■ **SOURCE TEXT**

BEGIN

Sunday, June 20, 2010

The Greek Slave by Hiram Powers

Photo: The Greek Slave (1851), marble sculpture by American sculptor Hiram Powers, 165.7 cm x 53.3 cm x 46.4 cm, located at Yale University Art Gallery, New Haven, Connecticut.

The original of the marble statue ‘The Greek Slave’, the most famous and most popular work of the American sculptor Hiram Powers is in Raby Castle, situated near Staindrop in County Durham, one of the largest inhabited castles in England. The statue was carved in Florence in 1844. Critics claim that the design of the statue was based on the ‘Venus de' Medici’ in the Uffizi Gallery in Florence. Powers himself described his work, “The Slave has been taken from one of the Greek Islands by the Turks, in the time of the Greek Revolution; the history of which is familiar to all. Her father and mother, and perhaps all her kindred, have been destroyed by her foes, and she alone preserved as a treasure too valuable to be thrown away. She is now among barbarian strangers, under the pressure of a full recollection of the calamitous events which have brought her to her present state; and she stands exposed to the gaze of the people she abhors, and awaits her fate with intense anxiety, tempered indeed by the support of her reliance upon the goodness of God. Gather all these afflictions together, and add to them the fortitude and resignation of a Christian, and no room will be left for shame.”

Hiram Powers made replicas of the original Greek Slave for sale to collectors, such as the Smithsonian American Art Museum, the Corcoran Gallery of Art in Washington, D.C., the Vermont State House, and Westervelt Warner Museum of American Art in Tuscaloosa, Alabama.

END

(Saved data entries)
BEGIN

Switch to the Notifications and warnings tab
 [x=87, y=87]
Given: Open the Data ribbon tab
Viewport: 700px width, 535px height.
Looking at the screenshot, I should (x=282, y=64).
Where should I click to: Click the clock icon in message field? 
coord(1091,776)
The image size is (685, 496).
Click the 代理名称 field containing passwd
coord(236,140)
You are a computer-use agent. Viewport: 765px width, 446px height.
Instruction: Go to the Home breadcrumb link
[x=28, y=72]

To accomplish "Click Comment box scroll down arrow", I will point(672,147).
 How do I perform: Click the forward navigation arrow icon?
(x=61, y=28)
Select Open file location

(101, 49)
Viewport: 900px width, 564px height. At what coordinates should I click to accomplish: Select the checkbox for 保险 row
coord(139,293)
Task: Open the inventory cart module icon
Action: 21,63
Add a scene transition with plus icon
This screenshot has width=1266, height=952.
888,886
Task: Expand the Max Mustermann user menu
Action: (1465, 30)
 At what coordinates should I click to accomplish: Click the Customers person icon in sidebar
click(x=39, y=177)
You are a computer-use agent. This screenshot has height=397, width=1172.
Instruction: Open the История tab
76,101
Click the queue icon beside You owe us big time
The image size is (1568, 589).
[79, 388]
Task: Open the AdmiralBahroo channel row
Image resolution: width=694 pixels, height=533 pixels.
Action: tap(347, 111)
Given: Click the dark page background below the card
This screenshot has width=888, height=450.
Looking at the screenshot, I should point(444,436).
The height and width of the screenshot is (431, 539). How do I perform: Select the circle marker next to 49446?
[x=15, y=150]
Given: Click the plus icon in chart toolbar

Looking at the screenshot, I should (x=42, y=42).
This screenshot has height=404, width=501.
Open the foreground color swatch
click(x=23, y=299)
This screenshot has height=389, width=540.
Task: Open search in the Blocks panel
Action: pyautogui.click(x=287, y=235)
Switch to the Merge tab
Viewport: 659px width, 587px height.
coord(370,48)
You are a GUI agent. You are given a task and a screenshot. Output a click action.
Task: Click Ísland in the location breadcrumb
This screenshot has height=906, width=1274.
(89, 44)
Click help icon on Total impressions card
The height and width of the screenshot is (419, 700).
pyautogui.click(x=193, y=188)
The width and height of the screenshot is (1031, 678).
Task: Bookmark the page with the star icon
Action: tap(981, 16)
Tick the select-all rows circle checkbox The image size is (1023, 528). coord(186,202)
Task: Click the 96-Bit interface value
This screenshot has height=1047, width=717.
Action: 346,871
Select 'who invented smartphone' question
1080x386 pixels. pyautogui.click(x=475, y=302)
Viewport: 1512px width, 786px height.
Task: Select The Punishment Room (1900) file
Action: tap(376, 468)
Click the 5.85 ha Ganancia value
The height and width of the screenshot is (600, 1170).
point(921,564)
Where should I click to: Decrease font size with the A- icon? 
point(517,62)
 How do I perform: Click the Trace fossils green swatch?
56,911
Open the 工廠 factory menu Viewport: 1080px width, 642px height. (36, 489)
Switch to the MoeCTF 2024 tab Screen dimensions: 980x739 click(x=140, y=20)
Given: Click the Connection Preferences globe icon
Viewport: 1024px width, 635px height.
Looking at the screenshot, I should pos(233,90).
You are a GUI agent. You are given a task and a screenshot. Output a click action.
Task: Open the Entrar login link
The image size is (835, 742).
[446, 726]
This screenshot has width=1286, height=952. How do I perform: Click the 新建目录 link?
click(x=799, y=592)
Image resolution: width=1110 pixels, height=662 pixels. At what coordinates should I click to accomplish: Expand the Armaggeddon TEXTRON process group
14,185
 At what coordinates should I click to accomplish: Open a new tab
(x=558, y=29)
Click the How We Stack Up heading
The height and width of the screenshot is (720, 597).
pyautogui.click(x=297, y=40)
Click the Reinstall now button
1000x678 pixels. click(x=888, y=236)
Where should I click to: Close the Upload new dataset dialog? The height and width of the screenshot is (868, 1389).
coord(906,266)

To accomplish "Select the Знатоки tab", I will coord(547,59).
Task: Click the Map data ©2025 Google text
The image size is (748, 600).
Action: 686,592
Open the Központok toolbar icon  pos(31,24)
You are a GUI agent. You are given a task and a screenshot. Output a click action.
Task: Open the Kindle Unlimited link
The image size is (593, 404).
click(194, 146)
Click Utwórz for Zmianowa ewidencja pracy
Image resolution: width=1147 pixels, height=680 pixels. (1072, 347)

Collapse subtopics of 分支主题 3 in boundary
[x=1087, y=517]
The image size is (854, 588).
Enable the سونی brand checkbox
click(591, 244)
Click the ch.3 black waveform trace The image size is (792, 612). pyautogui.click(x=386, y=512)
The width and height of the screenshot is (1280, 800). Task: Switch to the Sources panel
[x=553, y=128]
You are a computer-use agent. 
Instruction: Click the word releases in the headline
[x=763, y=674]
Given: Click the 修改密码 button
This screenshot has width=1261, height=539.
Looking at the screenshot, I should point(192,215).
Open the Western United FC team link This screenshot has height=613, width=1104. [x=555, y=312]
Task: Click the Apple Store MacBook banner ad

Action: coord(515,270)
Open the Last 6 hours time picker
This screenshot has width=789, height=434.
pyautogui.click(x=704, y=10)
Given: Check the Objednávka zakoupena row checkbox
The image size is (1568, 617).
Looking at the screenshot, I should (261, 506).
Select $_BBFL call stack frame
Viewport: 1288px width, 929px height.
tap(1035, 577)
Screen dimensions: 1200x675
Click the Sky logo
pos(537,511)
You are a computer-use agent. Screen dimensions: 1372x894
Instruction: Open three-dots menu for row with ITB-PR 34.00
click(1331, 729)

END

■ **EXERCISE INSTRUCTIONS**
1. Decide whether each statement agrees with the Greek Slave text: (a) The statue was carved in Florence in 1844. (b) The original of the statue is at Yale University Art Gallery. (c) Critics say the design was based on a work in the Uffizi Gallery. Answer yes or no for each, and quote the text's deciding words.
2. Write out the Greek Slave text from "Sunday, June 20, 2010" to "New Haven, Connecticut.", word for word.

■ **COMPLETED EXERCISE**
1.
(a) Yes: "The statue was carved in Florence in 1844."
(b) No: "The original of the marble statue ‘The Greek Slave’, the most famous and most popular work of the American sculptor Hiram Powers is in Raby Castle"
(c) Yes: "Critics claim that the design of the statue was based on the ‘Venus de' Medici’ in the Uffizi Gallery in Florence."

2.
Sunday, June 20, 2010

The Greek Slave by Hiram Powers

Photo: The Greek Slave (1851), marble sculpture by American sculptor Hiram Powers, 165.7 cm x 53.3 cm x 46.4 cm, located at Yale University Art Gallery, New Haven, Connecticut.